Stored data entries:
---*---

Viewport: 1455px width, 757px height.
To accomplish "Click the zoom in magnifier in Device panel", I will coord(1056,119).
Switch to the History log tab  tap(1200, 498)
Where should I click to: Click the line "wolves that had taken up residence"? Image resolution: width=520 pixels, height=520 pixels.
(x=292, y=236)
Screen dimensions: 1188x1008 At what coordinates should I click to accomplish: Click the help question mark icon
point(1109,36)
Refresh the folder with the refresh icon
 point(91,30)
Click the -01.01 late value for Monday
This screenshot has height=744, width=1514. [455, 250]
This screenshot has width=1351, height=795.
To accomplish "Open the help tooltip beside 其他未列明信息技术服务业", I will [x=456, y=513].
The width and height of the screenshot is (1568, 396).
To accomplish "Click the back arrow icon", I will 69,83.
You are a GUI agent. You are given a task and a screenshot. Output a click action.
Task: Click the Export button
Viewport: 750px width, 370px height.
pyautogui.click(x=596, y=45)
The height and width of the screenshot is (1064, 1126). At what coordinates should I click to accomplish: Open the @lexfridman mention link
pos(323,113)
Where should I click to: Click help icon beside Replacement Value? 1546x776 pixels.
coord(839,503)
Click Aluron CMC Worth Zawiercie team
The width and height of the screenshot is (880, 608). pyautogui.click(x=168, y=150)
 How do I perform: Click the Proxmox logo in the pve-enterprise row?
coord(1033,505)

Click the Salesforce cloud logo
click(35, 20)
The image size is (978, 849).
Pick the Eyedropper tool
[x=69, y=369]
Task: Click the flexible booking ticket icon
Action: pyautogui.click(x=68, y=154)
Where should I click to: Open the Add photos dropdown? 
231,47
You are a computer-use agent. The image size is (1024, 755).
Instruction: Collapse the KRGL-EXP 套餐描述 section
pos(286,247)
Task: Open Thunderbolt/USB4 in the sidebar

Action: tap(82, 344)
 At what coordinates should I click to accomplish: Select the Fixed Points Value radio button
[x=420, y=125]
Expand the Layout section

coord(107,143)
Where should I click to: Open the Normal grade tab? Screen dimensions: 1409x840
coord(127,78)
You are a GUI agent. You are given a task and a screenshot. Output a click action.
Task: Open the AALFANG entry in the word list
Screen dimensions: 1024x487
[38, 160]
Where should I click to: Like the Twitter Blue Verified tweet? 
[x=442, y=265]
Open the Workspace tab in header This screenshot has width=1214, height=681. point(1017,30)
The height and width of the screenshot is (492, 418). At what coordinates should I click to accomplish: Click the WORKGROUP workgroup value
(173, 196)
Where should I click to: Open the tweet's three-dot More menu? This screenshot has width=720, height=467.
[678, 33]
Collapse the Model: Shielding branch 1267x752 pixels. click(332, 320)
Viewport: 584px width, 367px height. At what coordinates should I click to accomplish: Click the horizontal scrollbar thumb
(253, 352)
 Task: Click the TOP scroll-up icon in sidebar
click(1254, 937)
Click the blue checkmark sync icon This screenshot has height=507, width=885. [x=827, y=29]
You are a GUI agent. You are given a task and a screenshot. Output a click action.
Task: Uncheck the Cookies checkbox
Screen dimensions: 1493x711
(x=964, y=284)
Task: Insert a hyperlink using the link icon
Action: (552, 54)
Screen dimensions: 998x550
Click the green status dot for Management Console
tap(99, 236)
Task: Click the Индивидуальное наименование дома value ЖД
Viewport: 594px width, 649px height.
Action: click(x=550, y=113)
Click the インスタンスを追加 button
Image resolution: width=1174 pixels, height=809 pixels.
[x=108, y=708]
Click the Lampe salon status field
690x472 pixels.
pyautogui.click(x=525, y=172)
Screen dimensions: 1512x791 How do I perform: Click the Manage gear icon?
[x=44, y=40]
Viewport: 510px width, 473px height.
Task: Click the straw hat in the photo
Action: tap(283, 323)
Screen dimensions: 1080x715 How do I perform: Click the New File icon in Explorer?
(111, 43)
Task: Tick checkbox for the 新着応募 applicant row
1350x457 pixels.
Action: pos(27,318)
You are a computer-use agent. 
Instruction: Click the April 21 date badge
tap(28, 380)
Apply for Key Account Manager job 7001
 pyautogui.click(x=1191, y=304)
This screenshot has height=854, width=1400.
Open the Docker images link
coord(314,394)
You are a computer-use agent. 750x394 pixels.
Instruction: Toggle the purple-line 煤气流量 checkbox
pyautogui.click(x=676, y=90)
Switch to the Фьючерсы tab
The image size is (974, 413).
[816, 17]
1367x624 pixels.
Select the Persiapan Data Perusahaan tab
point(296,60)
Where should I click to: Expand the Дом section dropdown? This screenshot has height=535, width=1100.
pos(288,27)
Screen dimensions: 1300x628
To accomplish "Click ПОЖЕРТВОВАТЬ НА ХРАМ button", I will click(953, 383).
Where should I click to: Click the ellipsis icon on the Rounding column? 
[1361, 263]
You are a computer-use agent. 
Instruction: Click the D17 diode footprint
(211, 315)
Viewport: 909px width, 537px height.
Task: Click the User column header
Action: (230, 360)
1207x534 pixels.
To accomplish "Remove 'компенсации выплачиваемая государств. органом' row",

---*---

YOUR OBJECTIVE: Above are the records. Identify each line that contains the word "will".

RESPONSE TO THE EXERCISE:
To accomplish "Click the zoom in magnifier in Device panel", I will coord(1056,119).
To accomplish "Open the help tooltip beside 其他未列明信息技术服务业", I will [x=456, y=513].
To accomplish "Click the back arrow icon", I will 69,83.
To accomplish "Click ПОЖЕРТВОВАТЬ НА ХРАМ button", I will click(953, 383).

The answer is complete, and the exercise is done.